Problem: Would you output the whole of the data exactly?

Entries shown:
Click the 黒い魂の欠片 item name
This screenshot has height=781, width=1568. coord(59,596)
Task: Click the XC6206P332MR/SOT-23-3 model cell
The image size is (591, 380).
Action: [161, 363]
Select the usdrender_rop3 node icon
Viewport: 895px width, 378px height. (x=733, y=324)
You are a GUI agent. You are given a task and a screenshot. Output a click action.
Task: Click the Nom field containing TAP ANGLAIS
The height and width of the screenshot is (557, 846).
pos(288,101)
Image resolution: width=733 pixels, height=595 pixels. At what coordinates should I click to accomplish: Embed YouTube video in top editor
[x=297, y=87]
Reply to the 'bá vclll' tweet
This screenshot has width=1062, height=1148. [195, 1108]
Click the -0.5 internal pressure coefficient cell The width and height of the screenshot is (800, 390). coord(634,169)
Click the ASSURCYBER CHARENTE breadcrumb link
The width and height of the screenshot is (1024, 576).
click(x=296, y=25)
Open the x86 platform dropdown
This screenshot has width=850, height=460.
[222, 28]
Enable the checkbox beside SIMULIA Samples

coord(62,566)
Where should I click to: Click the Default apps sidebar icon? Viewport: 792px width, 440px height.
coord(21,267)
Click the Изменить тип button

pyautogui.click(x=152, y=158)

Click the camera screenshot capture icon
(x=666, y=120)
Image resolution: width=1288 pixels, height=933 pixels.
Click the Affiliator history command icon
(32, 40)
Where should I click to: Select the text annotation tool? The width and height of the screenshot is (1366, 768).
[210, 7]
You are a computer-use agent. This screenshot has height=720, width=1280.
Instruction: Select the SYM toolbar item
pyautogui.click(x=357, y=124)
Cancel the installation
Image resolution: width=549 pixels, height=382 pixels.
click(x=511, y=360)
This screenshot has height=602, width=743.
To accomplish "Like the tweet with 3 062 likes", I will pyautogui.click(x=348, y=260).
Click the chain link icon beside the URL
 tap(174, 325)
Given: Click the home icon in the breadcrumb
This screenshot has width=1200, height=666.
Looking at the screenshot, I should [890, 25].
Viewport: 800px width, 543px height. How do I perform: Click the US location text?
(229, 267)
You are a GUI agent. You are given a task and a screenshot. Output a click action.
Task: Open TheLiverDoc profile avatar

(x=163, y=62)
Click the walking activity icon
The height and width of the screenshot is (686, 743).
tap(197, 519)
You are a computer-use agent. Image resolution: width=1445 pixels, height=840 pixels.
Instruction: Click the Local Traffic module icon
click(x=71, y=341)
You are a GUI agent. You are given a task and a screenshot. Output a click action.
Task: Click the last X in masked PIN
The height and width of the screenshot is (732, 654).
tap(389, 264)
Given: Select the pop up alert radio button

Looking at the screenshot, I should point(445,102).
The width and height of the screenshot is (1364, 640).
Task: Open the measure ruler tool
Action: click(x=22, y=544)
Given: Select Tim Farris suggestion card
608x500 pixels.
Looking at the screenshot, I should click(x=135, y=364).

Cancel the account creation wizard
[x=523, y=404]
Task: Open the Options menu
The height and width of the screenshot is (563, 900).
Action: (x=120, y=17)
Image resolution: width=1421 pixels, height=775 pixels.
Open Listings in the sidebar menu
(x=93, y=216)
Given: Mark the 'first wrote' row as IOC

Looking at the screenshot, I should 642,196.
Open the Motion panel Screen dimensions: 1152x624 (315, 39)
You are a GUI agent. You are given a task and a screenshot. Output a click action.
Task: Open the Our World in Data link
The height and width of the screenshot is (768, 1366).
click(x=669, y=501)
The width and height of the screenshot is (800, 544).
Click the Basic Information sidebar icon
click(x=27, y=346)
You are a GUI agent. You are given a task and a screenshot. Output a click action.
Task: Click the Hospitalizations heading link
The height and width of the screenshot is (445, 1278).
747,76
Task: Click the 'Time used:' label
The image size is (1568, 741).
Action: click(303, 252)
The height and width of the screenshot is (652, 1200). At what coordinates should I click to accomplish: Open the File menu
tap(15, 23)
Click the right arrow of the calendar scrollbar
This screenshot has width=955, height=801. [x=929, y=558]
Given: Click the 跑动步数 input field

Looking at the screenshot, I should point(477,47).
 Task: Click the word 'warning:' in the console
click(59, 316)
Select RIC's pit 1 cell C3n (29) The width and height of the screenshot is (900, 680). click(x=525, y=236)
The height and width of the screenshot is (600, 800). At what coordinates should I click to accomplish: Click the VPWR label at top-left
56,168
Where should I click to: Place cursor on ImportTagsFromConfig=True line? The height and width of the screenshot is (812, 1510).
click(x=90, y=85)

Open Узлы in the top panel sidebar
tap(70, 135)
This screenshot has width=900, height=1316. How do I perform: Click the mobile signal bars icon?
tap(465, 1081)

Problem solution:
Click the 黒い魂の欠片 item name
This screenshot has height=781, width=1568. coord(59,596)
Task: Click the XC6206P332MR/SOT-23-3 model cell
The image size is (591, 380).
Action: [161, 363]
Select the usdrender_rop3 node icon
Viewport: 895px width, 378px height. (x=733, y=324)
You are a GUI agent. You are given a task and a screenshot. Output a click action.
Task: Click the Nom field containing TAP ANGLAIS
The height and width of the screenshot is (557, 846).
pos(288,101)
Image resolution: width=733 pixels, height=595 pixels. At what coordinates should I click to accomplish: Embed YouTube video in top editor
[x=297, y=87]
Reply to the 'bá vclll' tweet
This screenshot has width=1062, height=1148. [195, 1108]
Click the -0.5 internal pressure coefficient cell The width and height of the screenshot is (800, 390). coord(634,169)
Click the ASSURCYBER CHARENTE breadcrumb link
The width and height of the screenshot is (1024, 576).
click(x=296, y=25)
Open the x86 platform dropdown
This screenshot has width=850, height=460.
[222, 28]
Enable the checkbox beside SIMULIA Samples

coord(62,566)
Where should I click to: Click the Default apps sidebar icon? Viewport: 792px width, 440px height.
coord(21,267)
Click the Изменить тип button

pyautogui.click(x=152, y=158)

Click the camera screenshot capture icon
(x=666, y=120)
Image resolution: width=1288 pixels, height=933 pixels.
Click the Affiliator history command icon
(32, 40)
Where should I click to: Select the text annotation tool? The width and height of the screenshot is (1366, 768).
[210, 7]
You are a computer-use agent. This screenshot has height=720, width=1280.
Instruction: Select the SYM toolbar item
pyautogui.click(x=357, y=124)
Cancel the installation
Image resolution: width=549 pixels, height=382 pixels.
click(x=511, y=360)
This screenshot has height=602, width=743.
To accomplish "Like the tweet with 3 062 likes", I will pyautogui.click(x=348, y=260).
Click the chain link icon beside the URL
 tap(174, 325)
Given: Click the home icon in the breadcrumb
This screenshot has width=1200, height=666.
Looking at the screenshot, I should [890, 25].
Viewport: 800px width, 543px height. How do I perform: Click the US location text?
(229, 267)
You are a GUI agent. You are given a task and a screenshot. Output a click action.
Task: Open TheLiverDoc profile avatar

(x=163, y=62)
Click the walking activity icon
The height and width of the screenshot is (686, 743).
tap(197, 519)
You are a computer-use agent. Image resolution: width=1445 pixels, height=840 pixels.
Instruction: Click the Local Traffic module icon
click(x=71, y=341)
You are a GUI agent. You are given a task and a screenshot. Output a click action.
Task: Click the last X in masked PIN
The height and width of the screenshot is (732, 654).
tap(389, 264)
Given: Select the pop up alert radio button

Looking at the screenshot, I should point(445,102).
The width and height of the screenshot is (1364, 640).
Task: Open the measure ruler tool
Action: click(x=22, y=544)
Given: Select Tim Farris suggestion card
608x500 pixels.
Looking at the screenshot, I should click(x=135, y=364).

Cancel the account creation wizard
[x=523, y=404]
Task: Open the Options menu
The height and width of the screenshot is (563, 900).
Action: (x=120, y=17)
Image resolution: width=1421 pixels, height=775 pixels.
Open Listings in the sidebar menu
(x=93, y=216)
Given: Mark the 'first wrote' row as IOC

Looking at the screenshot, I should 642,196.
Open the Motion panel Screen dimensions: 1152x624 (315, 39)
You are a GUI agent. You are given a task and a screenshot. Output a click action.
Task: Open the Our World in Data link
The height and width of the screenshot is (768, 1366).
click(x=669, y=501)
The width and height of the screenshot is (800, 544).
Click the Basic Information sidebar icon
click(x=27, y=346)
You are a GUI agent. You are given a task and a screenshot. Output a click action.
Task: Click the Hospitalizations heading link
The height and width of the screenshot is (445, 1278).
747,76
Task: Click the 'Time used:' label
The image size is (1568, 741).
Action: click(303, 252)
The height and width of the screenshot is (652, 1200). At what coordinates should I click to accomplish: Open the File menu
tap(15, 23)
Click the right arrow of the calendar scrollbar
This screenshot has width=955, height=801. [x=929, y=558]
Given: Click the 跑动步数 input field

Looking at the screenshot, I should point(477,47).
 Task: Click the word 'warning:' in the console
click(59, 316)
Select RIC's pit 1 cell C3n (29) The width and height of the screenshot is (900, 680). click(x=525, y=236)
The height and width of the screenshot is (600, 800). At what coordinates should I click to accomplish: Click the VPWR label at top-left
56,168
Where should I click to: Place cursor on ImportTagsFromConfig=True line? The height and width of the screenshot is (812, 1510).
click(x=90, y=85)

Open Узлы in the top panel sidebar
tap(70, 135)
This screenshot has width=900, height=1316. How do I perform: Click the mobile signal bars icon?
tap(465, 1081)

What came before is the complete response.